His girlfriend sat on the other sofa. I listened as she vacillated between apathy and catastrophizing. Feeling trapped at the same time she was worried about being suddenly fired. Every solution he posed increased her fear.

As I listened to them, I noted he had grown up in a secure and wealthy home. His parents adored him, gave him tremendous freedom as a kid, and funded an impressive education. She, on the other hand, had been raised by an abusive family with who she had to cut off contact early in her teenage years. She struggled to work her way up from homelessness and trauma to stability despite a lack of college education or family help.

Her boyfriend’s advice wasn’t wrong, but what fueled his advice was the unconscious belief that the world is a safe place. A place where you can take risks and be confident that you can bounce back if you fall because those who love you will catch you. Her reaction on the other hand was fueled by an unconscious belief that there is no safety net, that she is on her own, because love doesn’t stick around. They both were swimming in their own beliefs, unable to see what surrounded the other.

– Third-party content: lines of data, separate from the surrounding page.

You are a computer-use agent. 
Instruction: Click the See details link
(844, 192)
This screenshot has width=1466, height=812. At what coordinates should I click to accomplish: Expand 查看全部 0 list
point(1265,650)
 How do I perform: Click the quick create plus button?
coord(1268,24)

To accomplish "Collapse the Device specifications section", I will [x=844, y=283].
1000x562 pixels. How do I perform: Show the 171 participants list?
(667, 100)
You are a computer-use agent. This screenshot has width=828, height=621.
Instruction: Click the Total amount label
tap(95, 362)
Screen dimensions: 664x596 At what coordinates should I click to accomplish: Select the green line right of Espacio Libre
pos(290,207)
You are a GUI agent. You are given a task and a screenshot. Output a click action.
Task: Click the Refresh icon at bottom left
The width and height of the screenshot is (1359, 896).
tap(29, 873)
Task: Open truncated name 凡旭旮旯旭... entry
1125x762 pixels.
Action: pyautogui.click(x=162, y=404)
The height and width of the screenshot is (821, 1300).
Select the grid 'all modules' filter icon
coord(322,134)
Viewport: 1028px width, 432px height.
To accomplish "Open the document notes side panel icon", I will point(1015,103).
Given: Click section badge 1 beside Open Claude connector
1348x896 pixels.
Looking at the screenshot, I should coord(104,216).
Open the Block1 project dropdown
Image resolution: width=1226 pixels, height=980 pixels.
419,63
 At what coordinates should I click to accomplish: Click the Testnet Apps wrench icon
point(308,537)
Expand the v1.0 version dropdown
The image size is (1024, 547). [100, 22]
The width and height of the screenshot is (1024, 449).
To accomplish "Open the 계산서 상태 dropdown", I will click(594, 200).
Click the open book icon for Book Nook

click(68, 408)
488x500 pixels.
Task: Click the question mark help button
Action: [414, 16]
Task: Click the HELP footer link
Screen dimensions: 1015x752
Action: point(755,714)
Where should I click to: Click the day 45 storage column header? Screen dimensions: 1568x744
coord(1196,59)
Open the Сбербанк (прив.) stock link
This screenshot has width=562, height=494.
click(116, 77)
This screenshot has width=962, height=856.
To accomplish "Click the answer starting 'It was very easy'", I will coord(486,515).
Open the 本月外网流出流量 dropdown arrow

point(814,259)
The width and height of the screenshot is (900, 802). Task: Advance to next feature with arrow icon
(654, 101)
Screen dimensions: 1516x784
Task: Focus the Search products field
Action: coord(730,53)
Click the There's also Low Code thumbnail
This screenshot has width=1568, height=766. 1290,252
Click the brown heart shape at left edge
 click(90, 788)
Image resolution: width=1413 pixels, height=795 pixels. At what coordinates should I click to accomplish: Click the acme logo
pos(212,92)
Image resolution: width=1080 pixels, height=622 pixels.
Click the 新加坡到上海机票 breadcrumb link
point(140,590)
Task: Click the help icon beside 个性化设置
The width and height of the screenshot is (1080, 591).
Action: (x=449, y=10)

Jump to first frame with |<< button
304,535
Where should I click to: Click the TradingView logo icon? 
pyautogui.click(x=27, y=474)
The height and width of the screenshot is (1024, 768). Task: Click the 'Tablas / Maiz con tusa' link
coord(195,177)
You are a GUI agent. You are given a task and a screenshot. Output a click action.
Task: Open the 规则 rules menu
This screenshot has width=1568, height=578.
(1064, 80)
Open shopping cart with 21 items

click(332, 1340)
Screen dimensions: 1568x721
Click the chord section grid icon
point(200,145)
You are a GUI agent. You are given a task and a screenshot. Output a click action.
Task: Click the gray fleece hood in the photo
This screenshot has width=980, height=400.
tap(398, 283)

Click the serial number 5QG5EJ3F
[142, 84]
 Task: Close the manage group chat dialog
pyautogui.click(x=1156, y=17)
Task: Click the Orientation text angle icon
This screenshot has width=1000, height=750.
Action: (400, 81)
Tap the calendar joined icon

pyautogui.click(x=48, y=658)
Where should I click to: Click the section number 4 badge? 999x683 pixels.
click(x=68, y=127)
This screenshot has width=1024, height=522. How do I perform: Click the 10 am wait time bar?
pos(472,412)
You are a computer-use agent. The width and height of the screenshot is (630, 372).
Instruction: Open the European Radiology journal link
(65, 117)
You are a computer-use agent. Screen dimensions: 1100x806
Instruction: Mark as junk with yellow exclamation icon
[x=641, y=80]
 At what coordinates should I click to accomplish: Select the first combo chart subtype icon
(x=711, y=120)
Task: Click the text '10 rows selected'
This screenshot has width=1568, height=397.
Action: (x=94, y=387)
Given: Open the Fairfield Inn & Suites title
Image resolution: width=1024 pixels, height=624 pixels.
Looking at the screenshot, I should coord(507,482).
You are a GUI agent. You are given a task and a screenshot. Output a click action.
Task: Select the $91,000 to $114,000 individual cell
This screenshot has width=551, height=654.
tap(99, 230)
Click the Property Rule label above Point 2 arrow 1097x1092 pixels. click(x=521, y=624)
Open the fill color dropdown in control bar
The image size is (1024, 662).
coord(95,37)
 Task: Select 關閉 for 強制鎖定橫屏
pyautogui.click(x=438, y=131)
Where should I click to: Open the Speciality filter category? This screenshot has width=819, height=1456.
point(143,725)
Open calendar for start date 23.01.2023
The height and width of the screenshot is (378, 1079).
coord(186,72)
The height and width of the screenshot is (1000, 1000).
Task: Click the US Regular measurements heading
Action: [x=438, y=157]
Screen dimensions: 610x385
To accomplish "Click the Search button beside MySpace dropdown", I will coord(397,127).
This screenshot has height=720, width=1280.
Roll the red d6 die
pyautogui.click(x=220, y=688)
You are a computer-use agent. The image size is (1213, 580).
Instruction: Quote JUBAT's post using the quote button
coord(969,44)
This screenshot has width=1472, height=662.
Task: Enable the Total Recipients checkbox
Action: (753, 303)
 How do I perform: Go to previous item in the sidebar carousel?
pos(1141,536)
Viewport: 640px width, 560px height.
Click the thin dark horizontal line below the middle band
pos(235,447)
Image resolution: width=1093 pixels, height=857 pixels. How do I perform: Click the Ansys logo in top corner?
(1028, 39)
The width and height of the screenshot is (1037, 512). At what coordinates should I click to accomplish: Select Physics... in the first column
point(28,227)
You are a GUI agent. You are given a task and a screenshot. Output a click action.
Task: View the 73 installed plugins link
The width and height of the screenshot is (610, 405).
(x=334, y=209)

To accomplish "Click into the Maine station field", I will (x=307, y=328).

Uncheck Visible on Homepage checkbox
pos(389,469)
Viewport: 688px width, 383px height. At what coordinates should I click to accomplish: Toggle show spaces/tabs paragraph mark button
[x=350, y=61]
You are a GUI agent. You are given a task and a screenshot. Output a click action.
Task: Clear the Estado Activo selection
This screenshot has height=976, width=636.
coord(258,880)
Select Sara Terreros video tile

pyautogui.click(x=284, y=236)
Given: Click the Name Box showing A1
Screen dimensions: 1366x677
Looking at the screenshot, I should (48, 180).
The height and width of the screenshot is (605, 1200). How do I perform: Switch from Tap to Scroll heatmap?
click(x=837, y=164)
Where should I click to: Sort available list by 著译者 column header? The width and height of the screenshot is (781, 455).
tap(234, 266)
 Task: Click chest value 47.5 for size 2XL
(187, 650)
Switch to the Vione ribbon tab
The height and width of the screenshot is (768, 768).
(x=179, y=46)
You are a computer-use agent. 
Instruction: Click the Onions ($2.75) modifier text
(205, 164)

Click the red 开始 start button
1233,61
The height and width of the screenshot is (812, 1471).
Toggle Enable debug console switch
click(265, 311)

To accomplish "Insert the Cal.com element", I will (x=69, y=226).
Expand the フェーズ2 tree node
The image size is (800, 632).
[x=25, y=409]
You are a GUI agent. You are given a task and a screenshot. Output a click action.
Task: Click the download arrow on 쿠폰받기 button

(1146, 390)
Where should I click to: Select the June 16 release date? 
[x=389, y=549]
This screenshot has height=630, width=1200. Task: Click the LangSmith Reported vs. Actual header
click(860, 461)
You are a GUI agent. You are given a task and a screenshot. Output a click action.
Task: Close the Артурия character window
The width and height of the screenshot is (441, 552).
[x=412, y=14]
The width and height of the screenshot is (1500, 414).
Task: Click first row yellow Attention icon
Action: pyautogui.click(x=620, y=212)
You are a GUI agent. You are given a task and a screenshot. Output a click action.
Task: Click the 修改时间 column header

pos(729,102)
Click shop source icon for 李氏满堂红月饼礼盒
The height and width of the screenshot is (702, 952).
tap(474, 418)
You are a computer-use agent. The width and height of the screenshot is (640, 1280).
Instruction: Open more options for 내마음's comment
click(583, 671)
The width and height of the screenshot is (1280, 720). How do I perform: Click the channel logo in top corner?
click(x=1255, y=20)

David Foster Wallace once told a story about a fish that asks another fish, “How’s the water?” and the other fish answers, “What the hell is water?” It’s a funny story because we know that it would be unusual for any humans to think of the air they breathe as they go about their day. It’s also a story that provides a valuable metaphor for how little we think about the environment that keeps us going and makes us who we are.

We roll our eyes at the insecurities of our single friends despite being married for the tenth year. We criticize the fears of others, despite the advantages we were given that minimized those fears in ourselves. We encourage people to speak up for themselves, even when those people may face prejudice that we could never experience. In short, we are fish swimming in circles, crediting ourselves with our own weightlessness.

A person’s behavior never happens in isolation. Behavior is a function of the person and the environment. The environment is all that stuff you can’t see — their upbringing, living situation, friendships, education, job, family, health habits, experiences, and even the situation you find them in at that moment. Few of us are completely irrational. We are reacting logically to the environment we find ourselves in, what beliefs and actions have been confirmed in the past.

If you need to truly understand why a person is reacting in a way that you don’t get or agree with, then you need to ask questions about what you can’t see and admit to what you can’t understand. You are the person on the other side of the glass at the aquarium, staring at a fish, and wanting to understand. Don’t ignore the water.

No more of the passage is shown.